━━━━━ Excerpt ━━━━━
Fixing the Chinese economy – how to do it

china-economy4Amid feverish speculation about the trajectory of the Chinese economy, Hong Kong-based economist Kui-Wai Li traces the decade-by-decade history of economic reforms in China and maps the way ahead for creating a principle-based system to revive and sustain China’s economic growth.

China’s economic reform began in 1978 after the late Premier Deng Xiaoping had seen the hi-technology industries in his visit to both Japan and the United States. The motto “it does not matter whether it is a black cat or a white cat so long as the cat can catch mouse” opened up the drive to modernisation in China. Pragmatisation, liberalisation, marketisation and privatisation are the major features of economic reform. The “household responsibility system” introduced around 1979 that allowed agricultural surplus to be sold in the non-state market soon led to “million yuan households”. The establishment of a number of “special economic zones” along the coastal areas, which attracted the inflow of capital initially from overseas Chinese, had aided economic development and produced labor-intensive manufactured goods for exports.
━━━━━
Tasks to carry out
**a.** Quote the stretch of the article on China's economic reform from "Fixing the Chinese" through "China’s economic growth.".
**b.** In one to three sentences, explain how the special economic zones described in the article on China's economic reform aided the country's economic development.
━━━━━ Source data ━━━━━
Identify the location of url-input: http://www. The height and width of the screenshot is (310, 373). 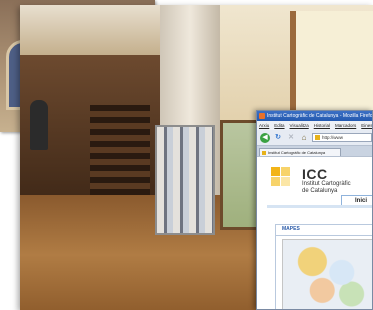
(342, 138).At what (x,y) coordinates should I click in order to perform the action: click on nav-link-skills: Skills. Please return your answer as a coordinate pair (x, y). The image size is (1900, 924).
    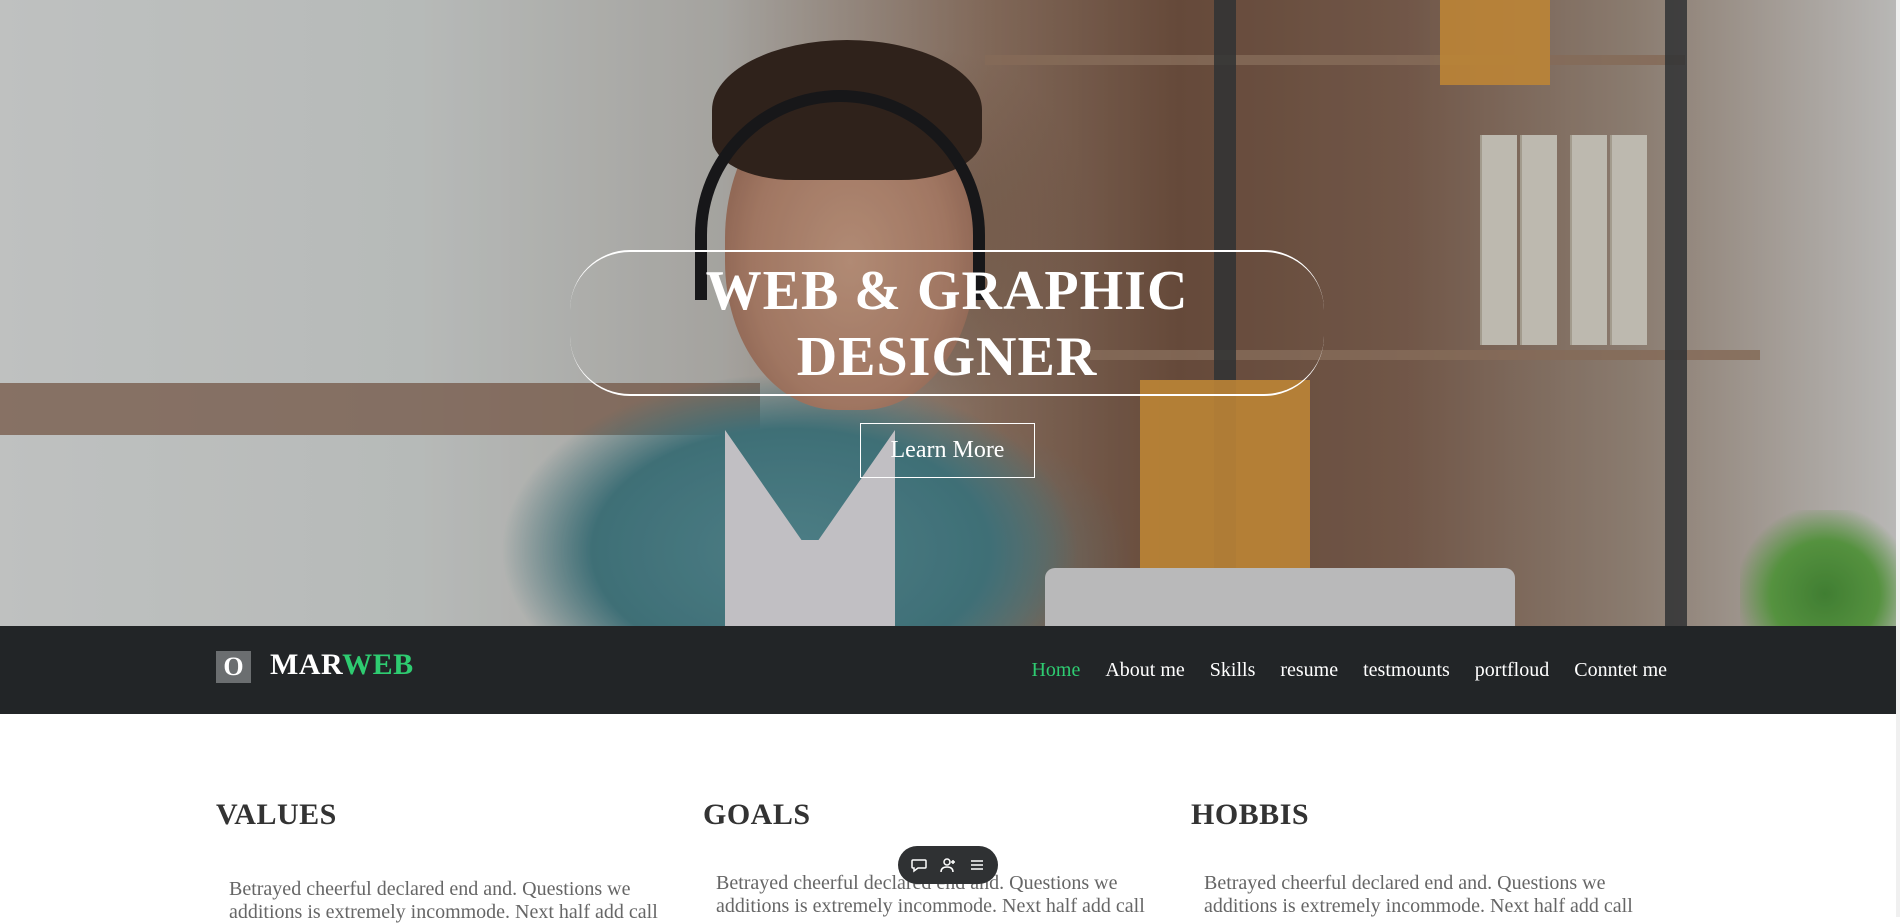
━━━━━
Responses to the tasks
**a.**
Fixing the Chinese economy – how to do it

china-economy4Amid feverish speculation about the trajectory of the Chinese economy, Hong Kong-based economist Kui-Wai Li traces the decade-by-decade history of economic reforms in China and maps the way ahead for creating a principle-based system to revive and sustain China’s economic growth.

**b.** The special economic zones were set up along the coastal areas and attracted an inflow of capital, initially from overseas Chinese. That capital aided economic development and produced labor-intensive manufactured goods for export.